A partir dessa aquisição, o modelo seria continuar com uma uma administração profissional, com um diretor subordinado ao clube mas sem vínculo político, que se reportaria ao presidente. O Grêmio seria dono da administradora, mas não haveria relação entre as partes esportiva e administrativa. Na prática, seria como se existissem duas empresas independentes, mas de um mesmo dono.

A compra seria o passo definitivo para concretizar a negociação e antecipar a gestão, um processo que vem se arrastando desde a inauguração, mesclando momentos de otimismo e rupturas. Com a administração da Arena Porto-Alegrense, haveria uma desburocratização na administração do estádio e também na realização das obras do entorno, as duas etapas da negociação.

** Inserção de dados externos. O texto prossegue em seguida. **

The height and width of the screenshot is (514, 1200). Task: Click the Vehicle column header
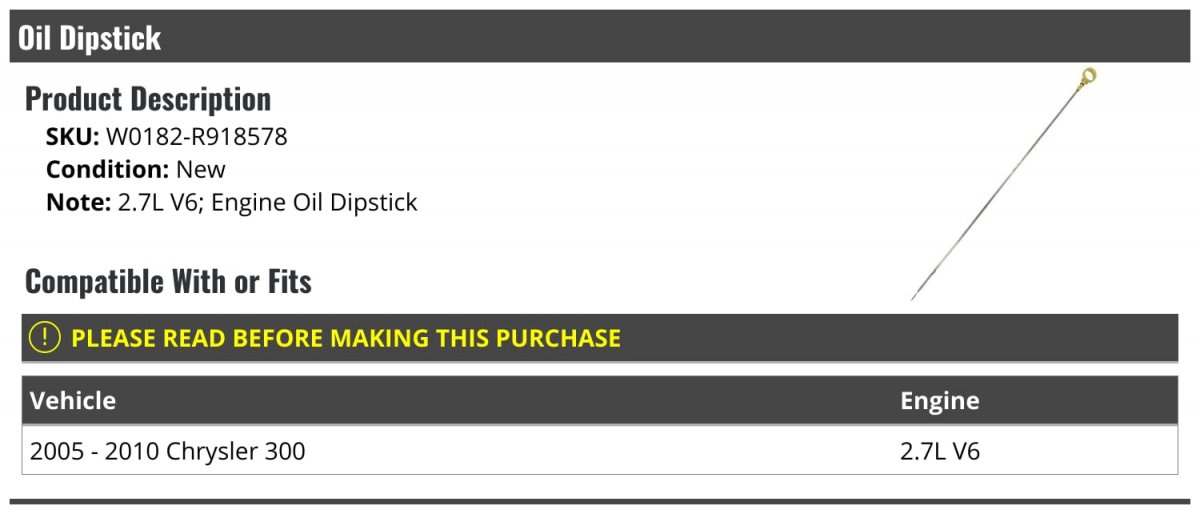73,401

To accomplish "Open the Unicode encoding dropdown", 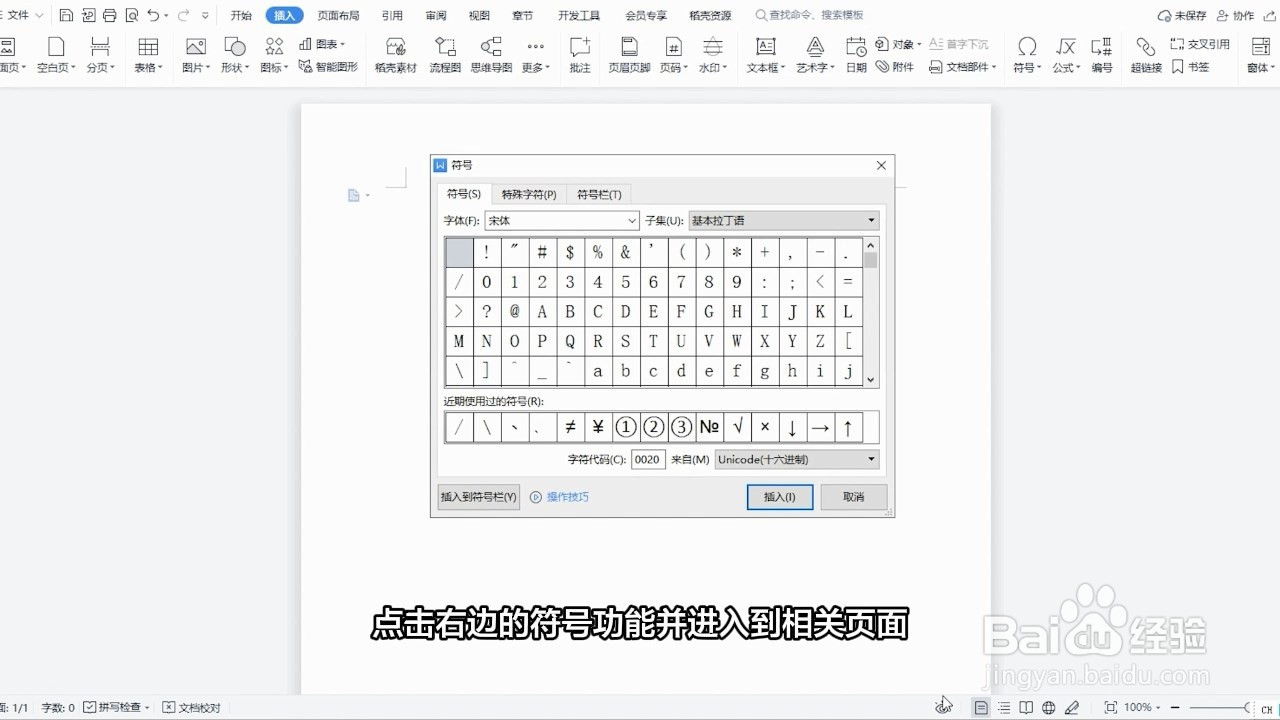I will click(869, 459).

Para conseguir essa antecipação, o Grêmio precisa amarrar quatro pontas: OAS, bancos, prefeitura e Ministério Público Estadual. E tenta convencê-los, até o final do mês, de que é um bom negócio para todos os envolvidos.

POR QUE O CLUBE PÕE UM PRAZO
Mas, afinal, por que o clube trata o tema com urgência? A direção quer concluir as negociações até 31 de dezembro porque esta é a data em que os envolvidos apresentam seus balanços financeiros de 2019. A mudança de ano pode mudar o entendimento dos bancos e até da OAS sobre a proposta apresentada pela direção tricolor.

Envolvida em suspeitas de corrupção, alvo da Operação Lava-Jato, a empresa entrou em recuperação judicial em 2015 para renegociar dívidas de cerca de R$ 10 bilhões. Com acordos, reduziu para R$ 2,8 bilhões. Em julho, a administradora judicial Alvarez & Marsal, que atende o processo, chegou a usar a expressão “estado crítico” para definir a situação da OAS. O presidente da empresa, Josedir Barreto, tem otimismo.

— Não acredito na falência. O plano vai na direção oposta. Queremos virar um “case” de recuperação judicial bem sucedida — declarou ao site da TMA Brasil, associação especializada em gestão.

Em relação aos bancos, o Grêmio teme que a virada do ano inviabilize o acordo que diz ter: reduzir de R$ 200 milhões para R$ 113 milhões o montante da dívida que herdaria da OAS.

— O processo é desgastante. Queremos pôr um fim nesta novela. Mas todos saem ganhando — opina o presidente Romildo Bolzan Jr.